The solution is where all these objects intersect.

import numpy as np
import matplotlib.pyplot as plt

# Define the equations in the form y = mx + c
# Line 1: x + 2y = 5  =>  y = -1/2*x + 5/2
# Line 2: 3x + 4y = 6  =>  y = -3/4*x + 3/2
x = np.linspace(-10, 10, 100)
y1 = -1/2 * x + 5/2
y2 = -3/4 * x + 3/2

# Solve for intersection point
A = np.array([[1, 2], [3, 4]])
b = np.array([5, 6])
solution = np.linalg.solve(A, b)

# Plot both lines and intersection
plt.figure(figsize=(8, 6))
plt.plot(x, y1, 'b-', label='Line 1: x + 2y = 5', linewidth=2)
plt.plot(x, y2, 'r-', label='Line 2: 3x + 4y = 6', linewidth=2)
plt.scatter(solution[0], solution[1], color='green', s=100, zorder=5, 
           label=f'Solution: ({solution[0]:.1f}, {solution[1]:.1f})', edgecolor='white', linewidth=2)

plt.xlim(-8, 8)
plt.ylim(-1, 8)
plt.xlabel('x')
plt.ylabel('y')
plt.title('Row Picture: Where Lines Meet')
plt.legend()
plt.grid(True, alpha=0.3)
plt.tight_layout()
plt.show()

print(f"Solution: x = {solution[0]:.3f}, y = {solution[1]:.3f}")
print(f"Verification: {A @ solution} equals {b}")

Solution: x = -4.000, y = 4.500
Verification: [5. 6.] equals [5 6]

Column Picture (Algebra)

The column picture reframes the same system as a question about vector combinations:

\[x \begin{bmatrix}1 \\ 3\end{bmatrix} + y \begin{bmatrix}2 \\ 4\end{bmatrix} = \begin{bmatrix}5 \\ 6\end{bmatrix}\]

Instead of asking “where do lines intersect?”, we ask: “Can we combine these vectors to reach our target?”

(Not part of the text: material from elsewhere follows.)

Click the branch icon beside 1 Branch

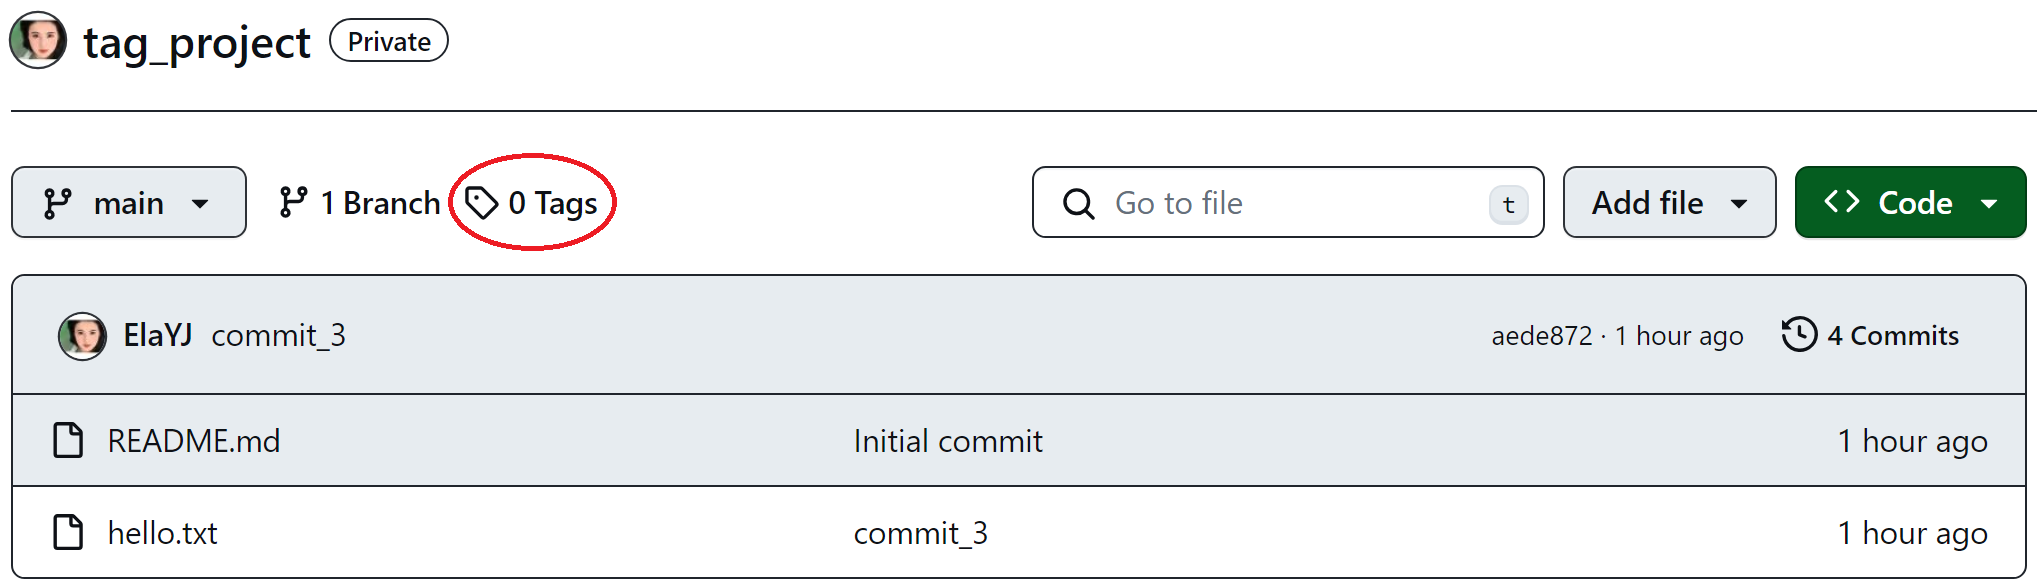(293, 203)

# Define column vectors and target vector
a1 = np.array([1, 3])
a2 = np.array([2, 4])
b = np.array([5, 6])

# Solve for coefficients
A = np.column_stack([a1, a2])
solution = np.linalg.solve(A, b)
x, y = solution[0], solution[1]

print(f"Question: Can we write b as a linear combination of a₁ and a₂?")
print(f"Answer: {x:.3f} × a₁ + {y:.3f} × a₂ = b")
print(f"Verification: {x*a1} + {y*a2} = {x*a1 + y*a2}")

# Visualize the vector construction
plt.figure(figsize=(8, 6))

# Step 1: Draw x*a1 (scaled version)
plt.arrow(0, 0, x*a1[0], x*a1[1], head_width=0.2, head_length=0.2, 
         fc='blue', ec='blue', linewidth=3,
         label=f'{x:.2f} × a₁')

# Step 2: Draw y*a2 starting from the tip of x*a1
plt.arrow(x*a1[0], x*a1[1], y*a2[0], y*a2[1], head_width=0.2, head_length=0.2, 
         fc='green', ec='green', linewidth=3,
         label=f'{y:.2f} × a₂')

# Show final result vector b
plt.arrow(0, 0, b[0], b[1], head_width=0.25, head_length=0.25, 
         fc='red', ec='red', linewidth=4, alpha=0.8,
         label=f'b = [{b[0]}, {b[1]}]')

plt.grid(True, alpha=0.3)
plt.axis('equal')
plt.xlim(-1, 6)
plt.ylim(-12, 7)
plt.xlabel('x-component')
plt.ylabel('y-component')
plt.title('Column Picture: Vector Combination')
plt.legend()
plt.tight_layout()
plt.show()

Ignoring fixed x limits to fulfill fixed data aspect with adjustable data limits.
Ignoring fixed x limits to fulfill fixed data aspect with adjustable data limits.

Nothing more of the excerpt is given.